Copy out the rows without any changes, beginning at the line that contains "2014年11月 (122, 2258)" and continuing through the final row.

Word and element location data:
____
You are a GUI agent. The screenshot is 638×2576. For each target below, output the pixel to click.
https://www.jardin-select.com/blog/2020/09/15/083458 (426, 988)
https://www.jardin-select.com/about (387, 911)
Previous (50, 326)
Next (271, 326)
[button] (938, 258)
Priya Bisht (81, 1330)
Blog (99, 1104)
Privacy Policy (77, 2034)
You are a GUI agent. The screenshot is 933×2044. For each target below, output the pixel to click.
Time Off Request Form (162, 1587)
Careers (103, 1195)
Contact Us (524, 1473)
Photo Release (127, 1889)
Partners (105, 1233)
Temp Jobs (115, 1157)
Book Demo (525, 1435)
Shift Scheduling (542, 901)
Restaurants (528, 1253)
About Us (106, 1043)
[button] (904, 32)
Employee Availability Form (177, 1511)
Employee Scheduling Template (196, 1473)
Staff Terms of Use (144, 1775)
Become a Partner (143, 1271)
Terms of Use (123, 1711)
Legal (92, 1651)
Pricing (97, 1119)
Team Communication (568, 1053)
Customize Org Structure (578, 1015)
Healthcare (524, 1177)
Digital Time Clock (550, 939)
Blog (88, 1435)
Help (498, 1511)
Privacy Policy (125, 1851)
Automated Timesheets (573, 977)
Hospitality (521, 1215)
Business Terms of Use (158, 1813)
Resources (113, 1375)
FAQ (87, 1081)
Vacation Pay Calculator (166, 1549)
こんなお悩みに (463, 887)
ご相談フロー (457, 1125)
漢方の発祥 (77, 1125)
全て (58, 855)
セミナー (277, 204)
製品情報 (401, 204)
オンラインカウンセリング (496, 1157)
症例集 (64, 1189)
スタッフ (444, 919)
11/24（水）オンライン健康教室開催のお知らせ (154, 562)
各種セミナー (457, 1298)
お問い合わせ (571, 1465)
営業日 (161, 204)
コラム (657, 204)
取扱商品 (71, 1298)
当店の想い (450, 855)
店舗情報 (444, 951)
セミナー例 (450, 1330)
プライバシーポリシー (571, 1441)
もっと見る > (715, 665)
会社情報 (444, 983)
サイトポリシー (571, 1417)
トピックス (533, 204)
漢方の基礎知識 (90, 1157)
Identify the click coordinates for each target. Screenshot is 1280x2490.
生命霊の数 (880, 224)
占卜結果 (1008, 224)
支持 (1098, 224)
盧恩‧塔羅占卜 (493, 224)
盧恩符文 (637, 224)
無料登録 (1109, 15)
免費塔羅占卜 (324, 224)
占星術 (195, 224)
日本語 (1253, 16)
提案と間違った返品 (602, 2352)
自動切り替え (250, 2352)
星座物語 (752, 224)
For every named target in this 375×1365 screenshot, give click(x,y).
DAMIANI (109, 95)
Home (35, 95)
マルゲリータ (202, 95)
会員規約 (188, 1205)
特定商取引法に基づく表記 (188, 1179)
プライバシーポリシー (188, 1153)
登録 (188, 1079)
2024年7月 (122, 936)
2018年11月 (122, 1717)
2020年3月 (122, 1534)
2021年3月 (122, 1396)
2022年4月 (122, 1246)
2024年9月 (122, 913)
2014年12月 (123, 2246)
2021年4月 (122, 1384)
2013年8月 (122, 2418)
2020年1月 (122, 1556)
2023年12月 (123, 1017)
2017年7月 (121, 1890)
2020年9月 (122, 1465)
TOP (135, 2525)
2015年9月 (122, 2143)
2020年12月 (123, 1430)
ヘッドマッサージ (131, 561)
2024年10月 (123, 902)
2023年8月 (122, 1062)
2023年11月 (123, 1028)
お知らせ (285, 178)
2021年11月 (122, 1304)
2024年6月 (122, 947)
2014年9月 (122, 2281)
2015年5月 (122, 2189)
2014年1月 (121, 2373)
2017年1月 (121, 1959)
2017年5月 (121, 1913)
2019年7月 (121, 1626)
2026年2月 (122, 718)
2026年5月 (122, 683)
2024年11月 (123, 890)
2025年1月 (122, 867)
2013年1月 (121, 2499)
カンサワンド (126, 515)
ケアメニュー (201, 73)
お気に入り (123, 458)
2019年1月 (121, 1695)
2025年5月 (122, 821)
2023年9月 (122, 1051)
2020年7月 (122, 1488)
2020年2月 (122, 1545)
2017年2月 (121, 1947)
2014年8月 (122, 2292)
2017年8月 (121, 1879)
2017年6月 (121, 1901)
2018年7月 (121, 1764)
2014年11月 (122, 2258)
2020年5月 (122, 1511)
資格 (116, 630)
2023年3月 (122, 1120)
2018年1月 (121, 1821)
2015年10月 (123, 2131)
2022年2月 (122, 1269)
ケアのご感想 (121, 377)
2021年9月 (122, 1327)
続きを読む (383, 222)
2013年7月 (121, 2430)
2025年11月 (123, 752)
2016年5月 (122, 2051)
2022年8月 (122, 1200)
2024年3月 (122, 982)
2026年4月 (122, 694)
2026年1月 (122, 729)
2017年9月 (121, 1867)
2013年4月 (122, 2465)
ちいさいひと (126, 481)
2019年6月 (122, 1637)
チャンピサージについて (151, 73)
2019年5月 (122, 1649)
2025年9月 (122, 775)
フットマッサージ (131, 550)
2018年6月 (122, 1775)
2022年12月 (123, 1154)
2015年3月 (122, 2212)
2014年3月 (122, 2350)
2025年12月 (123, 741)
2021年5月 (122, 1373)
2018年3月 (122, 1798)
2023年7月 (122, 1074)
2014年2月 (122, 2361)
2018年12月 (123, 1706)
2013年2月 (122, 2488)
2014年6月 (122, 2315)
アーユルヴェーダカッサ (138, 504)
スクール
____
(FINISHED EXERCISE):
2014年11月 (122, 2258)
2020年5月 (122, 1511)
資格 (116, 630)
2023年3月 (122, 1120)
2018年1月 (121, 1821)
2015年10月 (123, 2131)
2022年2月 (122, 1269)
ケアのご感想 (121, 377)
2021年9月 (122, 1327)
続きを読む (383, 222)
2013年7月 (121, 2430)
2025年11月 (123, 752)
2016年5月 (122, 2051)
2022年8月 (122, 1200)
2024年3月 (122, 982)
2026年4月 (122, 694)
2026年1月 (122, 729)
2017年9月 (121, 1867)
2013年4月 (122, 2465)
ちいさいひと (126, 481)
2019年6月 (122, 1637)
チャンピサージについて (151, 73)
2019年5月 (122, 1649)
2025年9月 (122, 775)
フットマッサージ (131, 550)
2018年6月 (122, 1775)
2022年12月 (123, 1154)
2015年3月 (122, 2212)
2014年3月 (122, 2350)
2025年12月 (123, 741)
2021年5月 (122, 1373)
2018年3月 (122, 1798)
2023年7月 (122, 1074)
2014年2月 (122, 2361)
2018年12月 (123, 1706)
2013年2月 (122, 2488)
2014年6月 (122, 2315)
アーユルヴェーダカッサ (138, 504)
スクール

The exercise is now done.